START SOURCE MATERIAL
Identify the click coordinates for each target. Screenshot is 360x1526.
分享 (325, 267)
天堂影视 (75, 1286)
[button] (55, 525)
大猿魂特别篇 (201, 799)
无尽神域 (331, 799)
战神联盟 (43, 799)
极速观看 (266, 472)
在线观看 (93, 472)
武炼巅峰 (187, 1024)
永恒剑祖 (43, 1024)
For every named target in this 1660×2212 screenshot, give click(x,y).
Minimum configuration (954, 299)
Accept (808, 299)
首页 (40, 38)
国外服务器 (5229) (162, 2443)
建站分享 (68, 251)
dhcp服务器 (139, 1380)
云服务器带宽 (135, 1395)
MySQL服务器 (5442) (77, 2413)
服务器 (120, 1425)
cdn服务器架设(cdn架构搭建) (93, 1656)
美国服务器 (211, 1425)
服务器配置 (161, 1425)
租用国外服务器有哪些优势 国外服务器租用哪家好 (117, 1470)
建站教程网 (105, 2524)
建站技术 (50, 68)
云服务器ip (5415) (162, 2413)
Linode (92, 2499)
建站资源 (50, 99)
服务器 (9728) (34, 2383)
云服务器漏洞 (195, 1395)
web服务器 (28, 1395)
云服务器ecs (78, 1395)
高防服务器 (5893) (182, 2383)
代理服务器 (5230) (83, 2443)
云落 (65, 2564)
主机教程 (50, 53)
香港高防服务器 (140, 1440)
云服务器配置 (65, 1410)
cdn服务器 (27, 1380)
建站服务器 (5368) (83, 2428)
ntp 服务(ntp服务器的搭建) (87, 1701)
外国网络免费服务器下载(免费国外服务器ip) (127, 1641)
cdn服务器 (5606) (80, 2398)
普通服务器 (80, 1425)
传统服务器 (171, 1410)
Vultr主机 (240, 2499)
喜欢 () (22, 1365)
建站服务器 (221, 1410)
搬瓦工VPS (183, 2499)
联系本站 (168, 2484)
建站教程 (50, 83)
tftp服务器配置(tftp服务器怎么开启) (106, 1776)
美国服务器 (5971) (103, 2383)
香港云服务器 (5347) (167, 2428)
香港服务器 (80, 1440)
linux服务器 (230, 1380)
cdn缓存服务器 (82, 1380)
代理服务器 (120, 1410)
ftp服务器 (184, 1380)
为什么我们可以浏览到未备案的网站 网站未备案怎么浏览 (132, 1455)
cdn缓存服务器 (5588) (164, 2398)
END SOURCE MATERIAL
Select every line in the records above that contains the word "target".

Identify the click coordinates for each target. Screenshot is 360x1526.
For every named target in this 1660×2212 screenshot, give click(x,y).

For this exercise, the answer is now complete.